Working on healthier choices for pasta besides the rice pasta we normally use. Thanks to the Paleo-craze, I’ve been seeing lots of recipes using spaghetti squash so – here’s my first try!
First for the spaghetti squash: Piece the whole squash all the way around. OK – this is not easy so it really is more STAB the squash, so be careful. Microwave on high for 10-15 minutes, rotating the squash halfway through the cooking. It will be Very hot, let the squash sit for a few minutes before removing from the microwave. There will be hot liquid (remember stabbing the squash?), use oven mitts or a thick towel when moving the squash. The squash should now be easy to cut open but remember it IS hot and there could be steam. Once it is cut open, remove the seeds then start scooping out the spaghetti squash. Try tasting it to see if it is cooked but you will be sautéing it so that should finish the cooking process, just make sure to add a little more time to the sautéing process to finish cooking, if necessary. Spread the cooked squash out on a plate so it can cool and dry a bit.

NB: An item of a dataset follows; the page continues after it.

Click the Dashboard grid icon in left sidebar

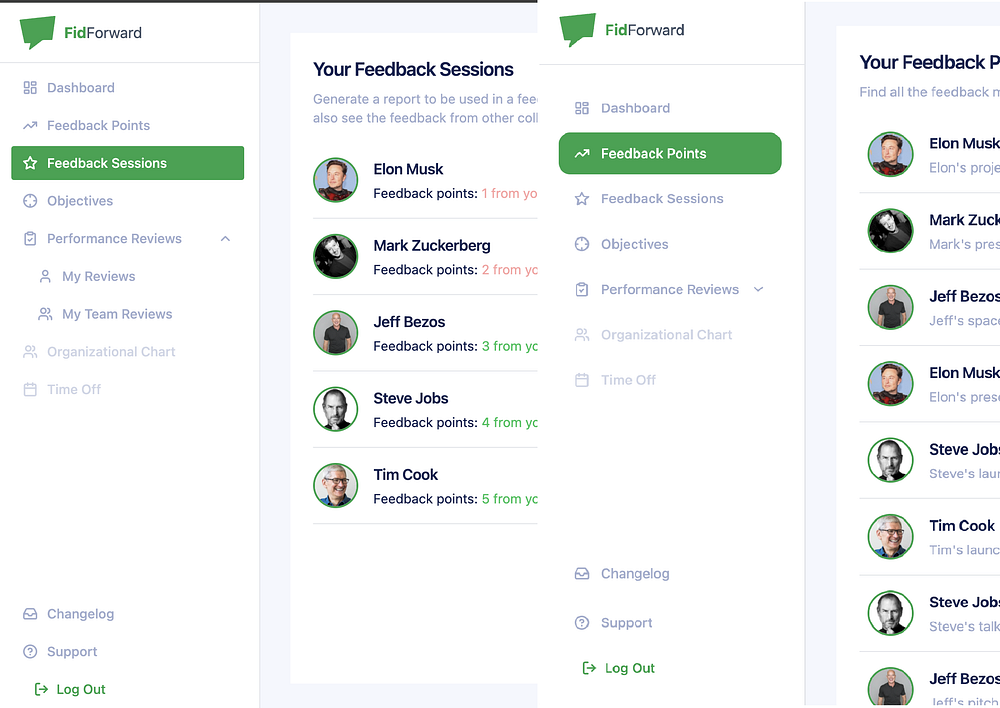30,88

Easy Pad Thai (inspirational recipe) sauce: Combine 2 Tbsp brown sugar, 2 Tbsp fresh lime juice, 3 Tbsp low sodium soy sauce, and 2 tsp sriracha sauce (or to taste).

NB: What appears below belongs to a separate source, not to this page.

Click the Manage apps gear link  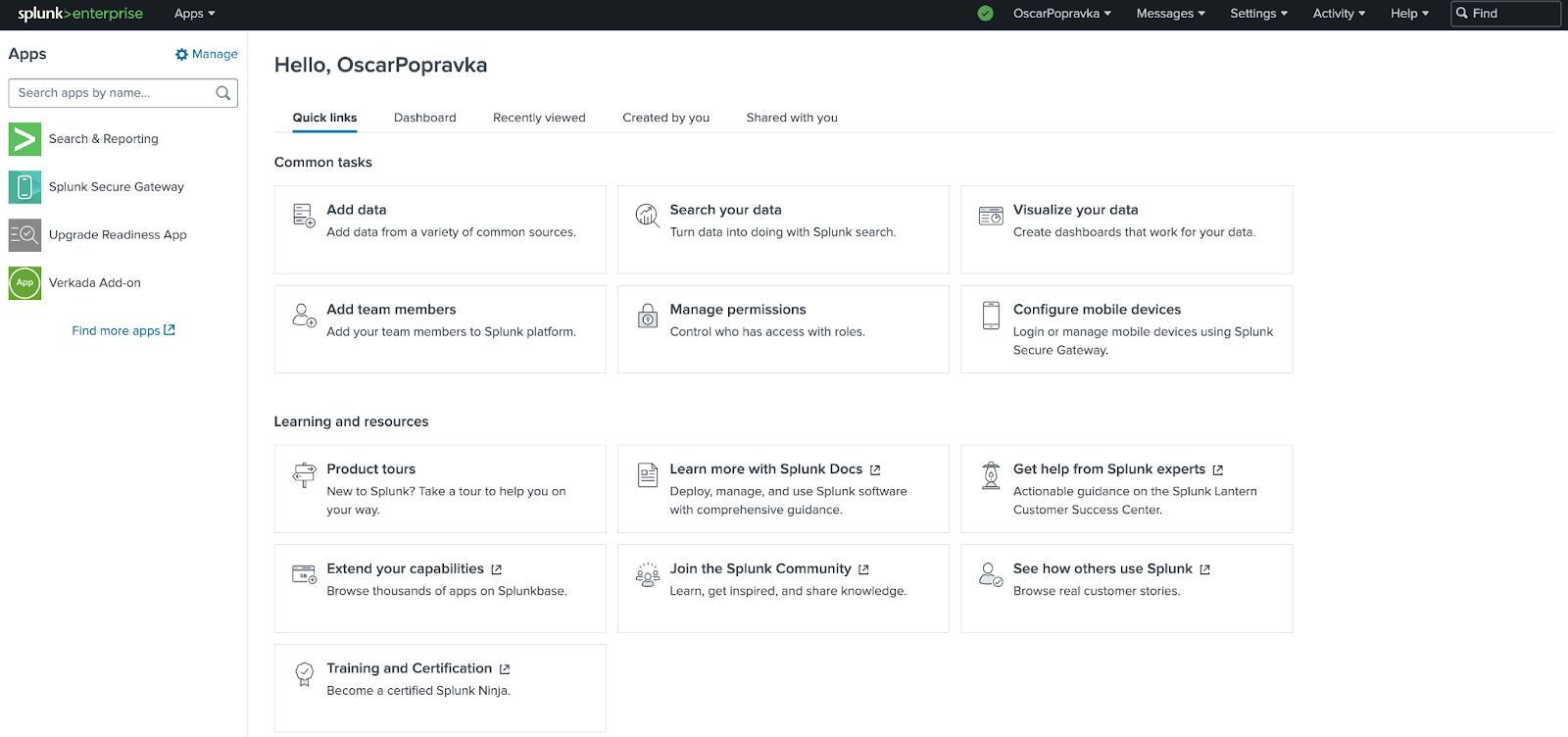[x=207, y=55]
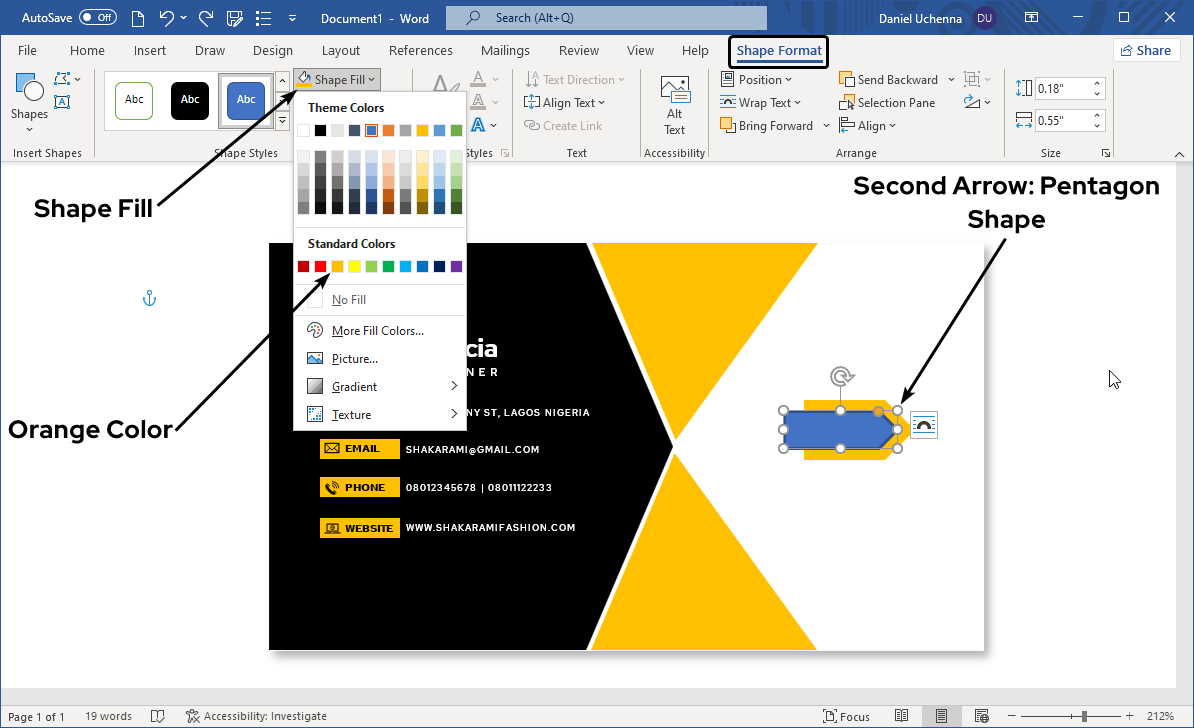The width and height of the screenshot is (1194, 728).
Task: Click Accessibility Investigate in status bar
Action: 256,716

In 2 tsp olive oil – sauté the white portion of 3 green onions (reserve the “green” portion), chopped, and 1 garlic clove, minced, for approximately 30-seconds.
Two large eggs, lightly beaten – add to the green onion / garlic mixture.

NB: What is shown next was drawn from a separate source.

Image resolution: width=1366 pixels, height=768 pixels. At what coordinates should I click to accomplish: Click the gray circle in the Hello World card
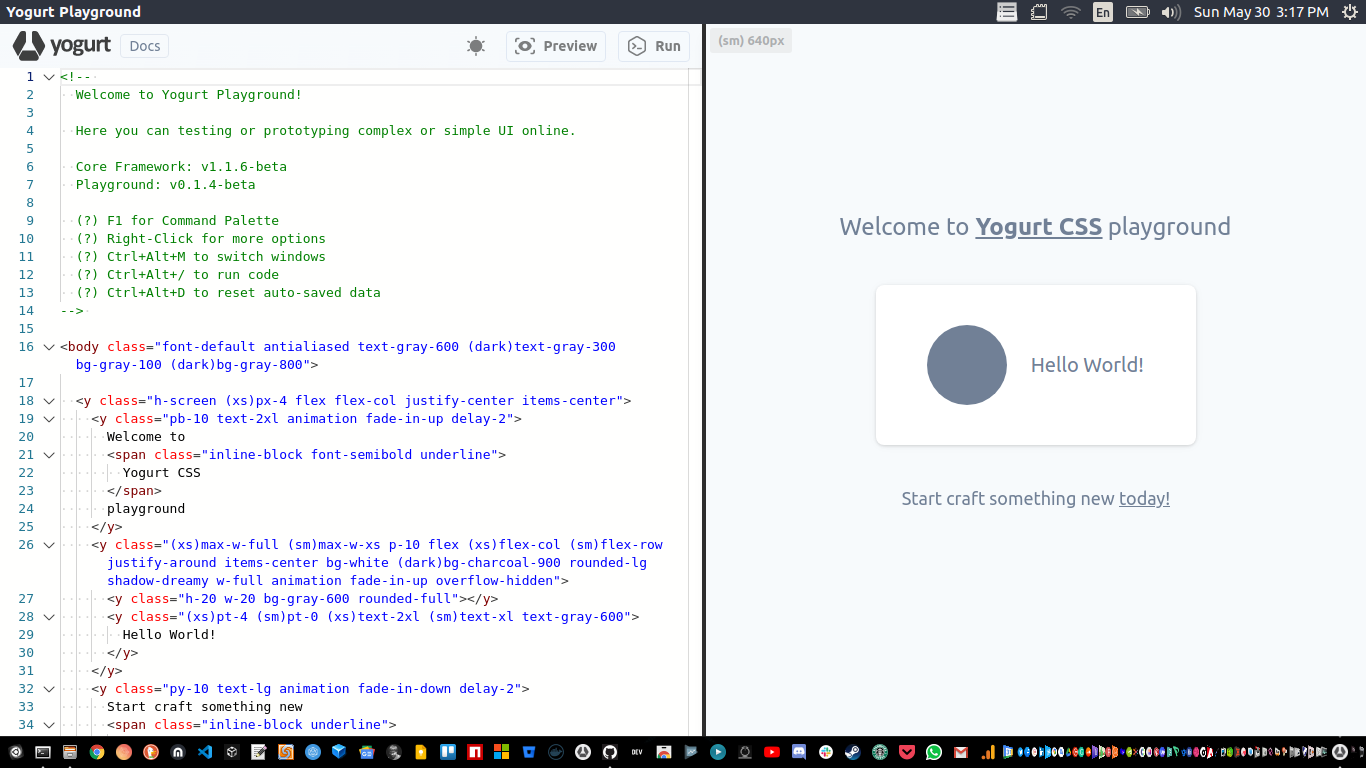pos(967,365)
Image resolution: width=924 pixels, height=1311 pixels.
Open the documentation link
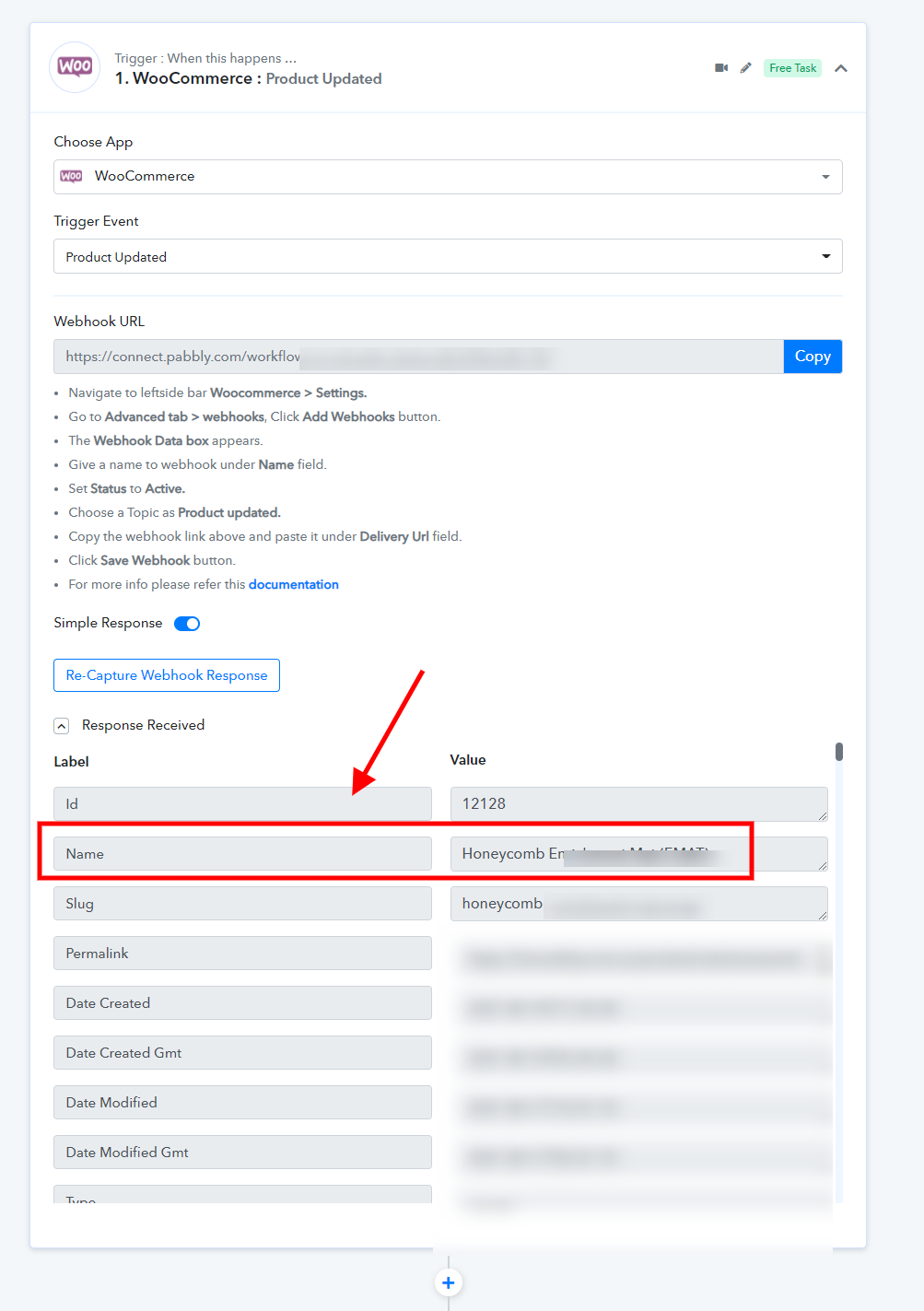[x=294, y=584]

Once the eggs are just about set, remove to a plate.
Add the green portion of the green onions and the squash noodles to the pan and sauté for 3-4 minutes – check the doneness of the squash.
Then add in the sauce. Combine thoroughly.
Add in the eggs and break up as combining.
Mix in 1/2c fresh cilantro.
Finally add in 1/4c chopped roasted peanuts.
Notes: The spaghetti squash does not really “soak up” the sauce so it was soupier than I wanted but the flavor was excellent. Next time I will thicken the sauce with a cornstarch mixture, I think that will work.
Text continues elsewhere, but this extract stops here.